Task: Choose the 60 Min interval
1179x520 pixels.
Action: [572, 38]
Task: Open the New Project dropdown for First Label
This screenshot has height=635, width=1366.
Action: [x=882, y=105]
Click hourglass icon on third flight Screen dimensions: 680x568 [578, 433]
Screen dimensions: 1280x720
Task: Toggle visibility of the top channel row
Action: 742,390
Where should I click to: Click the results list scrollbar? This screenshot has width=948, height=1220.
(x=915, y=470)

Description of the task: With no line skipped, repeat the records exactly.

The answer:
Task: Choose the 60 Min interval
1179x520 pixels.
Action: [572, 38]
Task: Open the New Project dropdown for First Label
This screenshot has height=635, width=1366.
Action: [x=882, y=105]
Click hourglass icon on third flight Screen dimensions: 680x568 [578, 433]
Screen dimensions: 1280x720
Task: Toggle visibility of the top channel row
Action: 742,390
Where should I click to: Click the results list scrollbar? This screenshot has width=948, height=1220.
(x=915, y=470)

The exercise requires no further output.